[START Selected excerpt]

# HID ballasts keep dying



## Daemonic (Jun 30, 2004)

I see quite a few HID posts here, but none that fit my problem.
I bought my mkiv gti, second hand almost 2 years ago. the previous owner had installed a klite brand HID kit. They seemed to work fine for about 6 months, but i noticed after that the right ballast didnt always light. I would have to turn my lights off, wait awhile, then turn them on, sometimes more than once to get the right side to light. Over the next 2 months, it got worse and worse until finally i couldnt get it to light at all. I eventually bought Another kit (from neverburnout.com...my mistake), and that seemed to fix the problem. Well here i am a few months later, and my right ballast is out again.....
I dont really know how to test these things, but using a multimeter, i get about 60v from the ballast when it first turns on, and it fairly steadily drops down to less than 1v.
I also tested voltage before the ballast. On the left side i get 13.30v, on the right i get 13.50v. Don't think that small difference is whats killing my right side ballast, but maybe?
[update]
I swapped the new dead ballast, for the left good one from the previous(klite) kit, so even though im running a mismatched set, atleast i have 2 working headlights.
Im thinking about buying 2 new ballasts from http://www.mobilehid.com and replacing the mismatched set. Then maybe i'll use the mismatched set for my hibeams. Still, any help on this would be greatly appreciated.
[/update]


_Modified by Daemonic at 5:16 AM 9-3-2008_


----------



## ryan mills (May 3, 2002)

are you still runing DRL's? They run at a reduced voltae, which can destroy ballasts. If not, check you ground connection which I beleive is on the firewall. If you still have DRL's, you can bend the pin labeled TFL on the back of your head light switch up and out of the way.


----------



## Daemonic (Jun 30, 2004)

*Re: (ryan mills)*

Im not sure what counts as DRL's on this car, but i do have 2 dim bulbs in the headlight assembly that i would consider to be parking lights.
My headlight switch only has 2 positions: On and Off.

[END Selected excerpt]

Problem description: Return everything in the HID ballast thread from "are you still" down to "of the way.", word for word.

[START Data excerpt]

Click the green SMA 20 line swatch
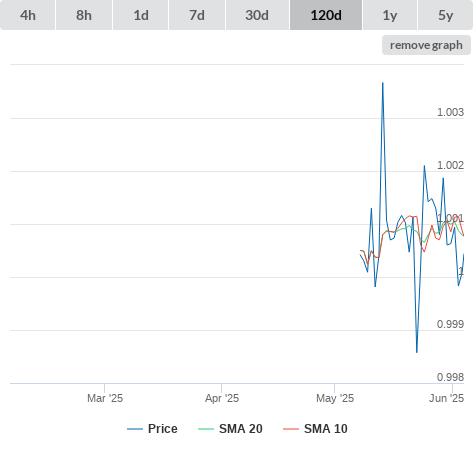The width and height of the screenshot is (474, 455). pos(206,429)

[END Data excerpt]

Solution:
are you still runing DRL's? They run at a reduced voltae, which can destroy ballasts. If not, check you ground connection which I beleive is on the firewall. If you still have DRL's, you can bend the pin labeled TFL on the back of your head light switch up and out of the way.